> **THE PROBLEM**
Reproduce, word for word, the part of the forum post about generating unique random combinations from "My problem is, how" up to and including "haven't appeared yet.".

1

My task is to:

  1. generate a list of unique combinations where each combination has a certain length (var com_len) and contains values (ints) from the given list (var values),
  2. each combination is created by taking random values from the given list (randomness is very important!),
  3. each combination must have unique values inside, no value can be repeated inside the combination,
  4. values in the combination must be sorted,
  5. appearance of each value within the whole combinations' set is counted (var counter),
  6. each value must appear in the whole dataset as close to the given number of times as possible (var counter_expected). "as close as possible" means, count each appearing value as the script goes and if there are no more combinations left to create, just end the script.

For example, I need to generate a list of combinations where each combination has a length of 3, has unique sorted values inside, each value is from the range(256) and each value appears in all of the combinations generated so far as close to 100 times as possible.

My problem is, how efficiently detect there are no more unique combinations of the values that can be created to stop the loop.

The problem appears when the script is going to an end and there still are available values left and len(available_values) > com_len but it isn't possible to create any new unique combinations that haven't appeared yet.

The code created so far:

import numpy as np
import random

com_len = 3
length = 256
counter = np.zeros(length)
values = range(length)
exclude_values = []
counter_expected = 100
done = []

mask = np.ones(len(np.array(values)), np.bool)
mask[exclude_values] = False
available_values = set(values) - set(exclude_values)
available_values = list(available_values)

ii = 0
while True:
    """print progress"""
    ii = ii + 1
    if not ii % 1000: print('.', end='')

    #POSSIBLE CONDITION HERE
    ex = random.sample(available_values, k=com_len)
    ex.sort()
    if ex in done: continue
    done.append(ex)

> **INFORMATION PROVIDED**
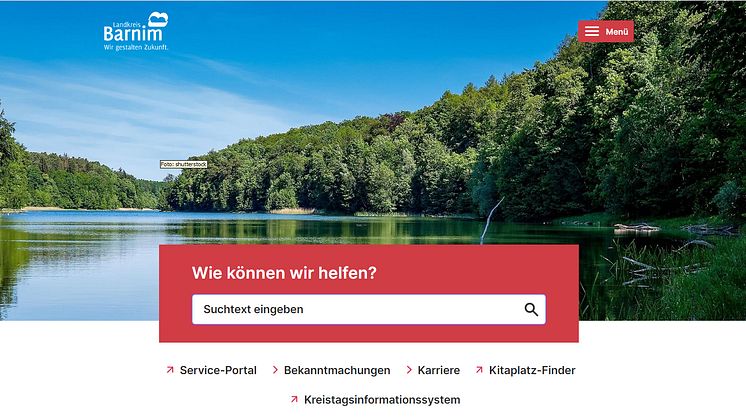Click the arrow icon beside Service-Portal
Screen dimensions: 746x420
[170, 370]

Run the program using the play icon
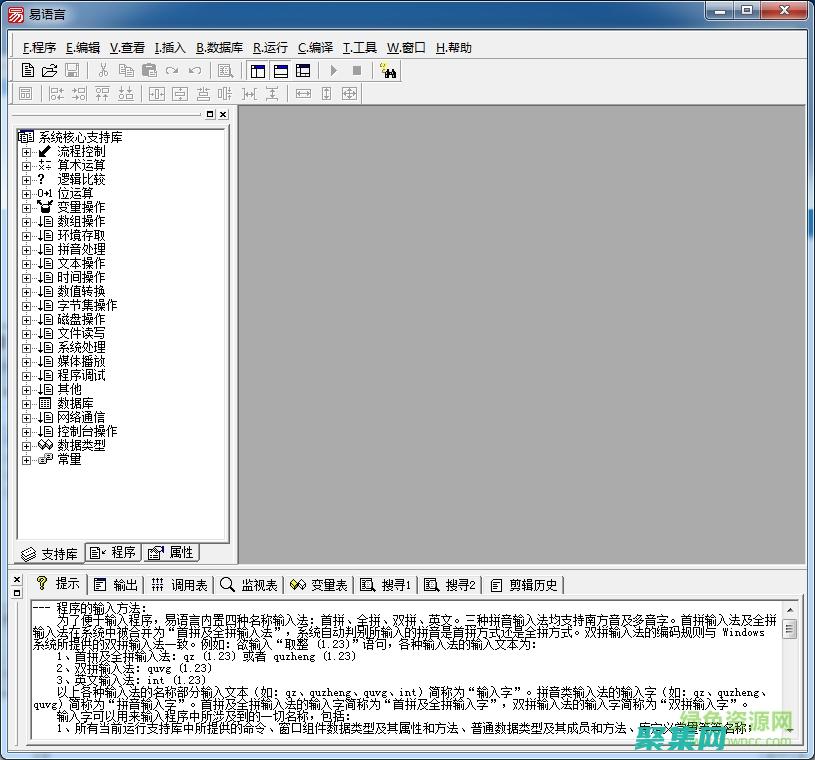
...
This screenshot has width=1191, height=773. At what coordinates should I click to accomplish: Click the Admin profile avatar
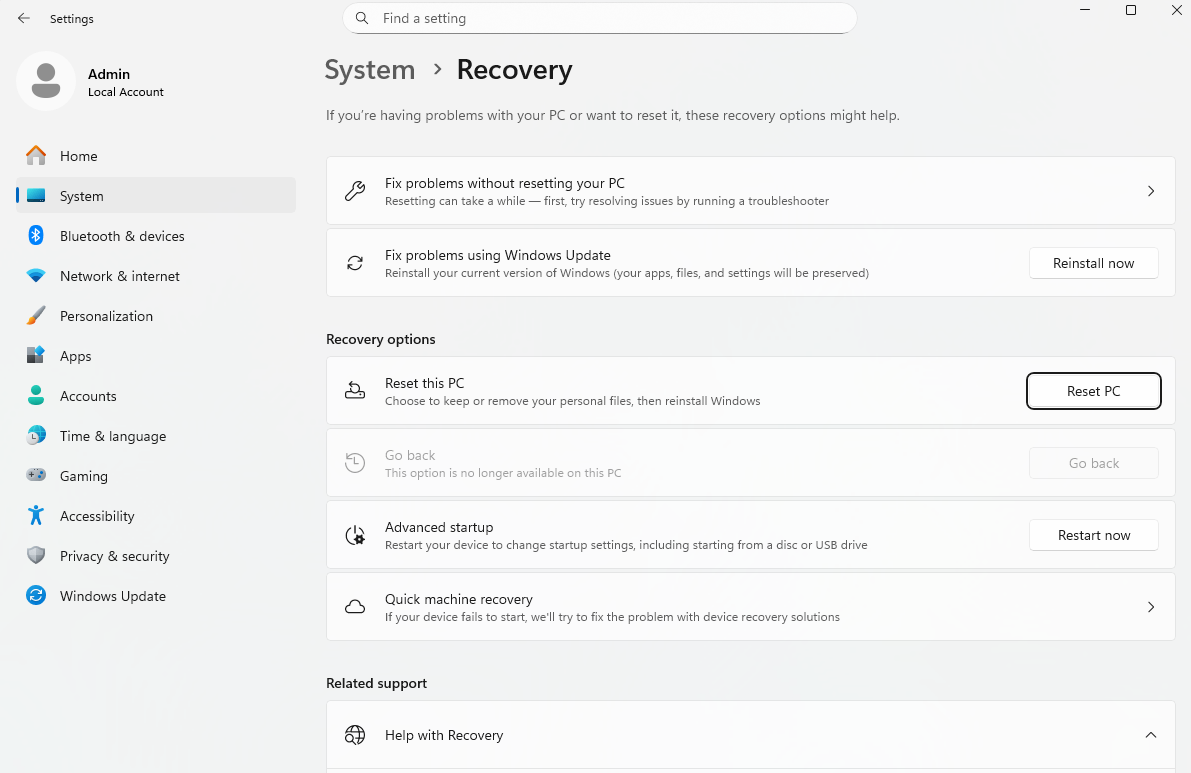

> **SOLUTION TO THIS EXERCISE**
My problem is, how efficiently detect there are no more unique combinations of the values that can be created to stop the loop.

The problem appears when the script is going to an end and there still are available values left and len(available_values) > com_len but it isn't possible to create any new unique combinations that haven't appeared yet.